| (robotmelon (issue five)) | ![]() |
| Tommy Explained: Album One, Side One, Tracks One and Two | |
| by Kevin Wilson | |
Overture
We cannot see a thing; the curtain
has not even risen yet, though there seems to be a lot going on behind it. Someone, Captain Walker or perhaps Jack
Stan Parkhurst, it is hard to hear, has gone missing down a well. Wait, it might be that he is not
missing but merely stuck. Either
way, the good captain is not here to listen to the sounds of childbirth, awful
and repetitive. Even without
seeing a single image, no trace of blood, there is no avoiding the
inevitability of death for whomever will make themselves known to us. Until we see and hear more, we do not
feel it is prudent to speculate any further.
It’s a Boy
Captain Walker, soaking wet and sea
green, punches his body into the delivery room, the wall behind him now a
ragged hole.
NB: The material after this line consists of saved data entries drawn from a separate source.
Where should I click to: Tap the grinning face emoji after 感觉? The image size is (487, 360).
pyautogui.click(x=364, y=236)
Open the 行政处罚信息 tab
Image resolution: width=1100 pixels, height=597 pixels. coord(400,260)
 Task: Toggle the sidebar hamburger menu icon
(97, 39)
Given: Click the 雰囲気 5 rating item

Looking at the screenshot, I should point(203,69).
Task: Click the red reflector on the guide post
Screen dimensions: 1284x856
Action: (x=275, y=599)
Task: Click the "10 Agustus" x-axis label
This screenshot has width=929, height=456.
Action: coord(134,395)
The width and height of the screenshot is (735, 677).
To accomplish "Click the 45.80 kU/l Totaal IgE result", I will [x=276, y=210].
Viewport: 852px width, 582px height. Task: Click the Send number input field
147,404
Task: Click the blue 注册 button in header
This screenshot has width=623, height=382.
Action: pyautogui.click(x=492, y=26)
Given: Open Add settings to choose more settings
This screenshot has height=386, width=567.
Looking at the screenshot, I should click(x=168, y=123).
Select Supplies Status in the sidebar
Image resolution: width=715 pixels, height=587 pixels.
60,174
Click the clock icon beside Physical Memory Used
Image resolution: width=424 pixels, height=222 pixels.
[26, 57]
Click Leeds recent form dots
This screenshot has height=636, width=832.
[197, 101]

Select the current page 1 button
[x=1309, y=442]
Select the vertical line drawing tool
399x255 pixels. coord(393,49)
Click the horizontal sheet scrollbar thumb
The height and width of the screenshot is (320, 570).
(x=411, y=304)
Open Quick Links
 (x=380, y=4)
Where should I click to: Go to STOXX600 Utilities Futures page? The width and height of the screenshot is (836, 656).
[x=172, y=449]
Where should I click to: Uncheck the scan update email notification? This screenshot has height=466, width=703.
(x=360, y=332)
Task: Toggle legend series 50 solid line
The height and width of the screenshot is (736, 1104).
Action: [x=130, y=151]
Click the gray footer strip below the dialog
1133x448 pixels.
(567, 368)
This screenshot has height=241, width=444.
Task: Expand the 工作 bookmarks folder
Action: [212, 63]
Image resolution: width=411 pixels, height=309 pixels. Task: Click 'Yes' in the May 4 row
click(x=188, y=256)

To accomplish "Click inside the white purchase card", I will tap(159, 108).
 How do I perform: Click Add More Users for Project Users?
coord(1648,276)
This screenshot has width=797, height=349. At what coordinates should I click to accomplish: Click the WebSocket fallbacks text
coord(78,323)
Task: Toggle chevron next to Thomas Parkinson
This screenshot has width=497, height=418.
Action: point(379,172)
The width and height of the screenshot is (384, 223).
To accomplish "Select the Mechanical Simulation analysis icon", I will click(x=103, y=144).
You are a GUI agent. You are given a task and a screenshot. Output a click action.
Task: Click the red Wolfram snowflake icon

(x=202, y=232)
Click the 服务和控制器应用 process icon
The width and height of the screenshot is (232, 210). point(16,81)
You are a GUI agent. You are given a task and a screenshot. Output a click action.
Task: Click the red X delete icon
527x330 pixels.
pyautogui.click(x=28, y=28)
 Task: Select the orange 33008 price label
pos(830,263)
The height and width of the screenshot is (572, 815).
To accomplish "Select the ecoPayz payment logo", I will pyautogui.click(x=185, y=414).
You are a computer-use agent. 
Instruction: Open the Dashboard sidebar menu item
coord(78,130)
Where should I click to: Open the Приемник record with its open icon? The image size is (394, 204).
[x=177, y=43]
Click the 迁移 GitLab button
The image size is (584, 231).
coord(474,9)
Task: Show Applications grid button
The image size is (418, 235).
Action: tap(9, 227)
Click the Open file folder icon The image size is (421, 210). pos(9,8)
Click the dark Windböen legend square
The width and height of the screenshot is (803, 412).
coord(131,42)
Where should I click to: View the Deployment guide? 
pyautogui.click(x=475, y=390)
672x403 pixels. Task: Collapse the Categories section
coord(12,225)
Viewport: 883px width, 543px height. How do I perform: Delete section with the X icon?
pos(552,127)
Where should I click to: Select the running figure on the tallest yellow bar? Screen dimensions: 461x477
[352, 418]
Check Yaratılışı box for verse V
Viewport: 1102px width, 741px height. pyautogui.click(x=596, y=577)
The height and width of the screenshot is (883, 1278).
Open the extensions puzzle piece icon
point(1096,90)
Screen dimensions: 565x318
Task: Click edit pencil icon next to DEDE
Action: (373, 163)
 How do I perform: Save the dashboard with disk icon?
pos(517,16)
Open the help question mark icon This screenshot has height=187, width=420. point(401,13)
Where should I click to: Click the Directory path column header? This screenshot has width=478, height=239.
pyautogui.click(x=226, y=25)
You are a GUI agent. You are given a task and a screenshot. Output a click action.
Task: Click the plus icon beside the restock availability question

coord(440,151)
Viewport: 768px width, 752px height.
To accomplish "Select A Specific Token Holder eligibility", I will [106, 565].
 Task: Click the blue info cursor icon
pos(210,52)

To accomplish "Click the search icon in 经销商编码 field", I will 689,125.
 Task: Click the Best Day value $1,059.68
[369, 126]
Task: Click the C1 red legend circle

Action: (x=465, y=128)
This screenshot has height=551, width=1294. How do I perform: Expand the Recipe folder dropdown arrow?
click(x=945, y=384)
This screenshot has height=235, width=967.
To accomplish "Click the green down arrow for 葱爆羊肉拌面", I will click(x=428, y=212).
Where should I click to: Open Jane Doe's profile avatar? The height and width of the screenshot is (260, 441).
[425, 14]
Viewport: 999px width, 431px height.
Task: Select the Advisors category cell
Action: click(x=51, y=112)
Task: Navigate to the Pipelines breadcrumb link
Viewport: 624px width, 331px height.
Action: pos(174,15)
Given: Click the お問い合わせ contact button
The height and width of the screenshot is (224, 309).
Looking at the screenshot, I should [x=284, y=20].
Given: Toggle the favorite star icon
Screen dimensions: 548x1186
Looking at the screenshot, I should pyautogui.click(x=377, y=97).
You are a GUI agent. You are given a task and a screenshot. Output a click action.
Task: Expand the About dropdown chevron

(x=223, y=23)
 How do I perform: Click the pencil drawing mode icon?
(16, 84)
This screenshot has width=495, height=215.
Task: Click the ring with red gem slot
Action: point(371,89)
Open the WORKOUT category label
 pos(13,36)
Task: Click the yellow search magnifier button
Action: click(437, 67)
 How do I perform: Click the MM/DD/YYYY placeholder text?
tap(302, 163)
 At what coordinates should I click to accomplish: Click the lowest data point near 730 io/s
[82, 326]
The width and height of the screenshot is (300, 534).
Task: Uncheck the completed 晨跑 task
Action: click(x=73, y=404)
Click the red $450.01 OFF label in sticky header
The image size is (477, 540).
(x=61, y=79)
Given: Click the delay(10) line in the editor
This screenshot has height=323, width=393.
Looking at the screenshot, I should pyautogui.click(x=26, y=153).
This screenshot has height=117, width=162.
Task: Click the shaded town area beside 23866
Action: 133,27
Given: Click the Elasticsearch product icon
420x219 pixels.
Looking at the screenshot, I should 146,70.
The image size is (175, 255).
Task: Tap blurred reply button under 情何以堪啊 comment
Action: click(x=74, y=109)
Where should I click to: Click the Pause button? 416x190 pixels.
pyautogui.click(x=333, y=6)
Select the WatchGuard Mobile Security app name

His wife,
post-partum, passes on.
Captain Walker, a puddle forming at
his feet, notices the baby in the nurse’s arms. “It’s a boy!” the woman shouts, but he cannot hear her
because the baby, right at this moment, spontaneously ignites. The nurse shouts again, “It’s a boy!”
and tosses the baby towards him, a comet streaking across the night sky, intent
on crashing into something solid and unsuspecting.
Captain Walker snatches the child
out of the air. Steam rises from
his body as the baby smolders in his arms. Other than a lack of fingernails, the baby, extinguished but
alive, is fine. “A son,” the
captain whispers, “a son, a son, a son.”